As I stated in an earlier blog, I have been planning this camp with Terry Chiplin for many months now. What makes Terry and I perfect complements to each other are out differing philosophies. Terry is a vegetarian; I am the first spokesrunner for the National Cattlemen’s Beef Association. Terry is very in touch with the metaphysical side of running; I am more of a “just go and run” thinker. This camp allowed the two of us to work with the seven wonderful campers involved here in unique and different ways harnessing methods from our varying viewpoints.

Which brings us to the campers themselves.  Terry’s gorgeous home in Estes Park has, theoretically, room for twelve campers. While I can imagine having two more than that we had, I was not quite ready for an entire full house. Hailing from Oregon, Texas, Mississippi, New Jersey, New York, Colorado and Virginia the campers brought different skill sets and different philosophies of their own. Some were recovering from torn tendons, some were former Olympic Trials qualifiers, some had recently undergone surgery and all had their own demons and battles to fight.

To recap each day would be a little on the monotonous side.  It would also lose a lot of the essence of what the camp is about.
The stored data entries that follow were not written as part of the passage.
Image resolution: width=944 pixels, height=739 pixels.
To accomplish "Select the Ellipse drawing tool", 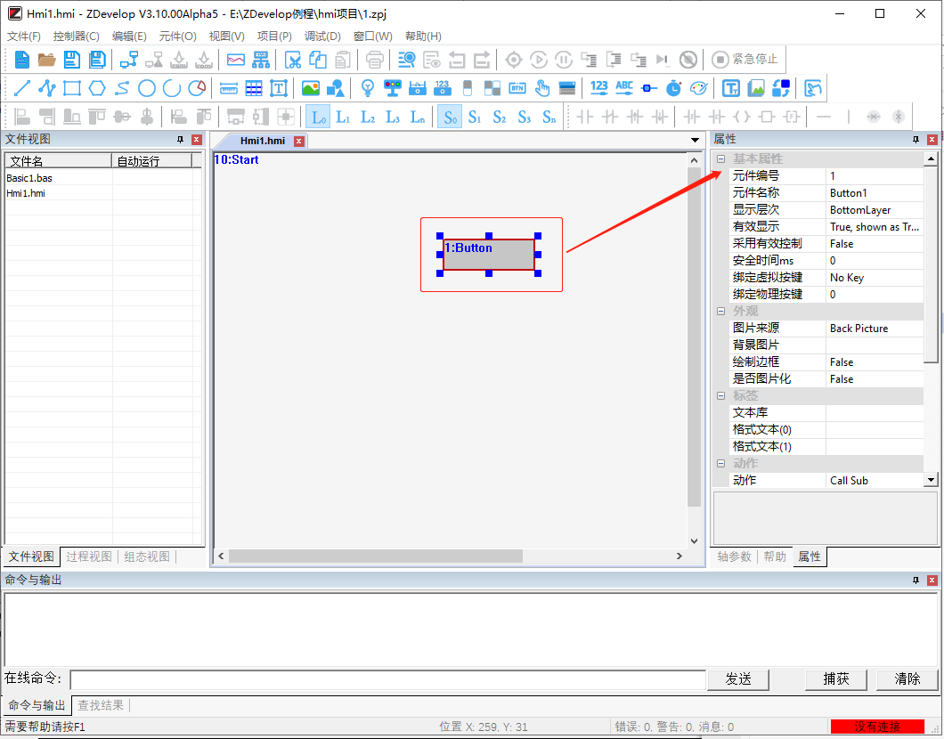I will (x=145, y=88).
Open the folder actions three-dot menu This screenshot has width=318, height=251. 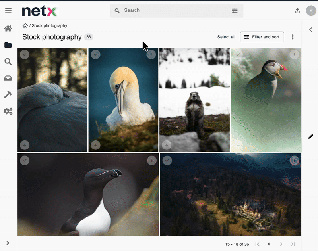click(293, 37)
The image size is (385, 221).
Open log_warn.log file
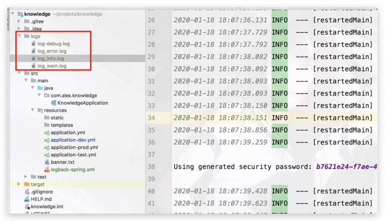click(52, 66)
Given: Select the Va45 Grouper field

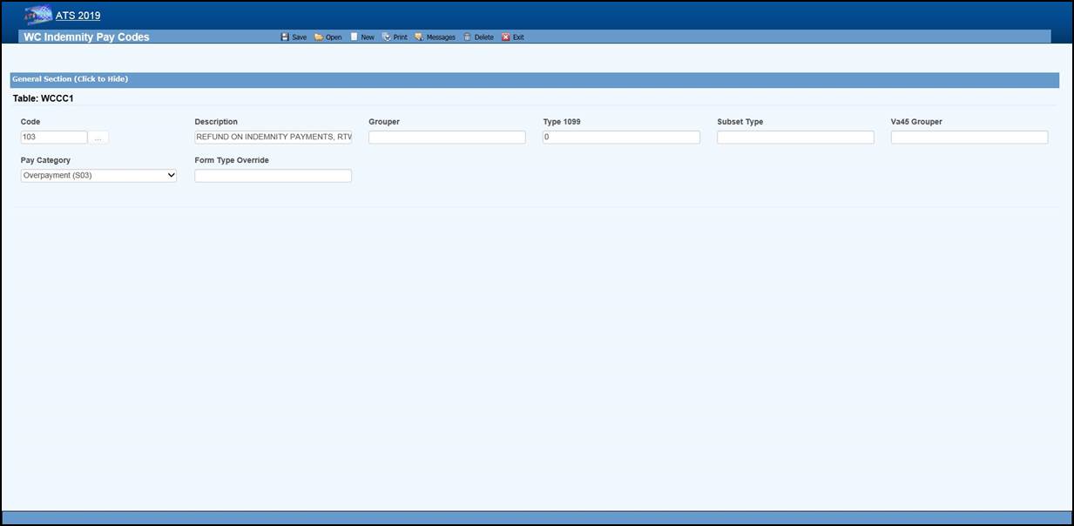Looking at the screenshot, I should (969, 138).
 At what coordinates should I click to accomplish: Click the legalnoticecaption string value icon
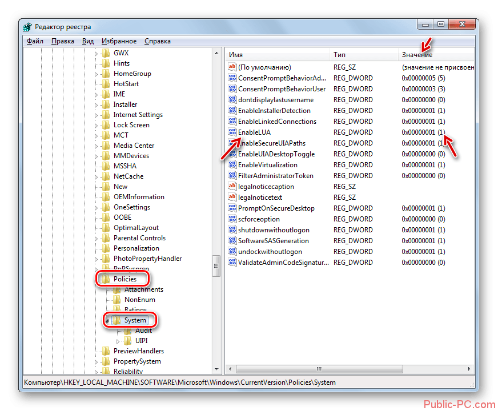(x=232, y=187)
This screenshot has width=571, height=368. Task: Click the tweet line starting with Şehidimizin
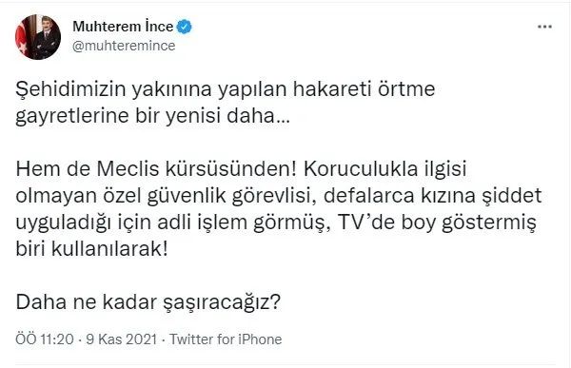click(225, 89)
We, of course, ran.  However, the camp was about more than just running. We knew that not every aspect of the camp was for every runner. It is pretty impossible to craft a camp of such a diverse group of runners and plan everything to the enjoyment of all 24/7. But with many of the runs cresting over 8,500 feet, over some technical terrain, all of the campers were pushing their boundaries.

Personally, while the runs were absolutely gorgeous and we were blessed with next to perfect weather all week long, most of my favorite moments were when we were not running. For example, having scheduled an afternoon away from running, we instead found ourselves scaling “The Thumb”- a mountain for novice rock climbers near Estes Park.
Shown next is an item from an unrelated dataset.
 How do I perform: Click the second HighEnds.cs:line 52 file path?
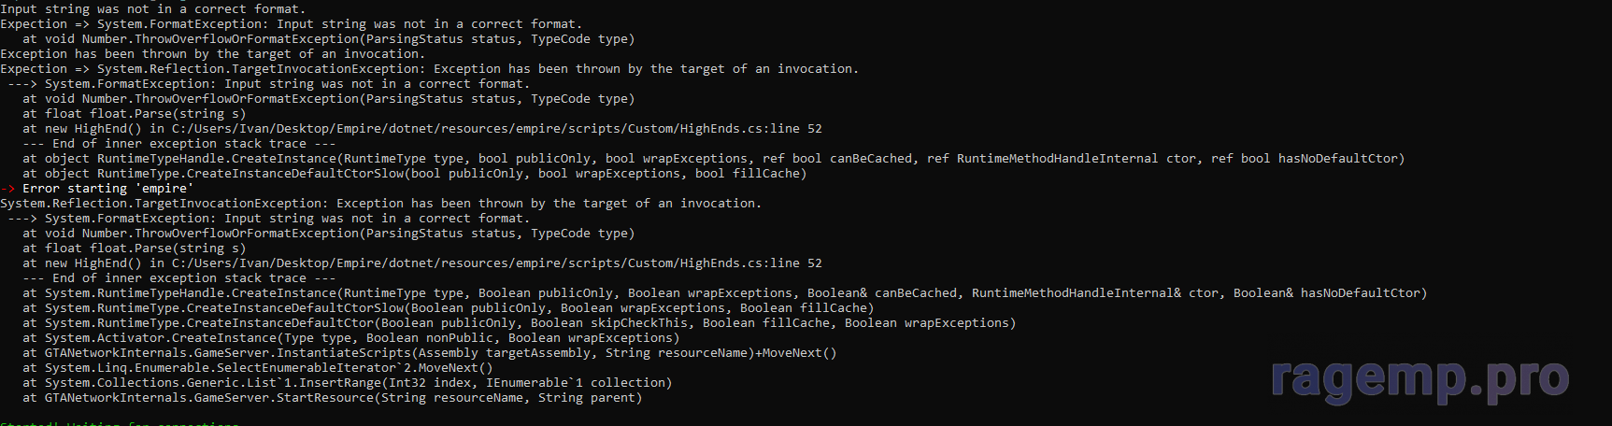[496, 263]
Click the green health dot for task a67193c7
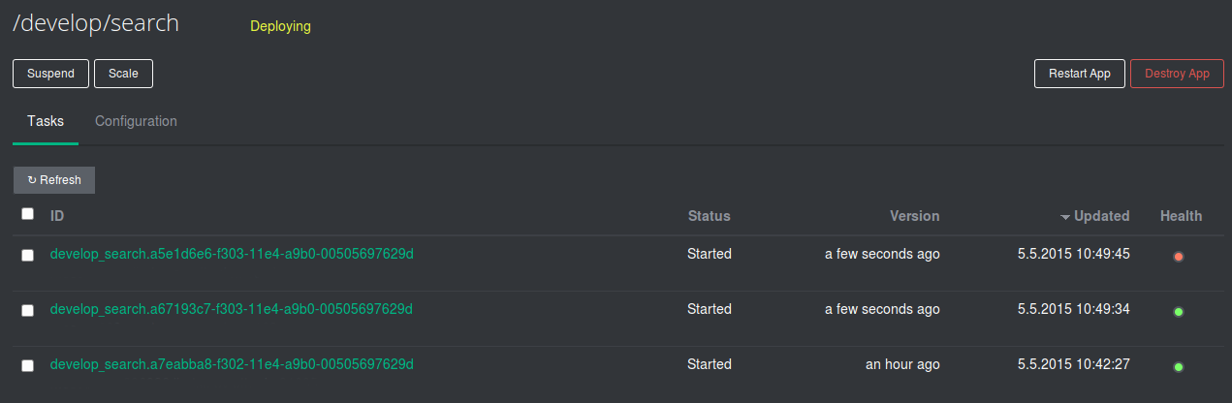1232x403 pixels. (x=1179, y=312)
Virtually every camper was stepping into the harness for the first time while simply getting to the rock’s cliff-face was a challenge for some.  One camper had to overcome fear of balance issues brought on by a recent car accident. Others simply had to conquer fear of heights. All of us had to get out of our runner’s comfort zone and embrace something new. It was here where we learned much about everyone.

From Day One we knew the relative speeds and skillsets of each runner. He would be here and she would be there. Little changed in that regard. But on the cliff face we had a new set of skills to unlock. A camper who you thought might struggle instead succeeded.  One who may seem timid, was as bold as a lion. It was an absolutely glorious day and one that those who seemed to hesitant to accompany us on enjoyed immensely.

Later on in the week, as we all broke bread around the dinner tables, tales of life experiences and personalities abound were revealed. With ages ranging from the 30s to the 60s, the campers were a diverse group. However, we all loved running.  That was the tie that bound.

Again, I definitely want to thank SPIbelt, Oxygen4Energy, LinSocks, Julbo, ROAD ID and Stuffitts for their wonderful contributions to the camp. More often than not we were one matchy-matchy camp looking all done up in our cool duds and gear.

With questionnaires out and being scoured over, Terry and I will take the constructive criticism (and hopeful amount of equal praise ) and shape the camp to make it even better in the future. I know I am still learning and plan to never stop. The trails near Estes Park are a wonderful classroom.

Looking forward to a new set of students/teachers next May!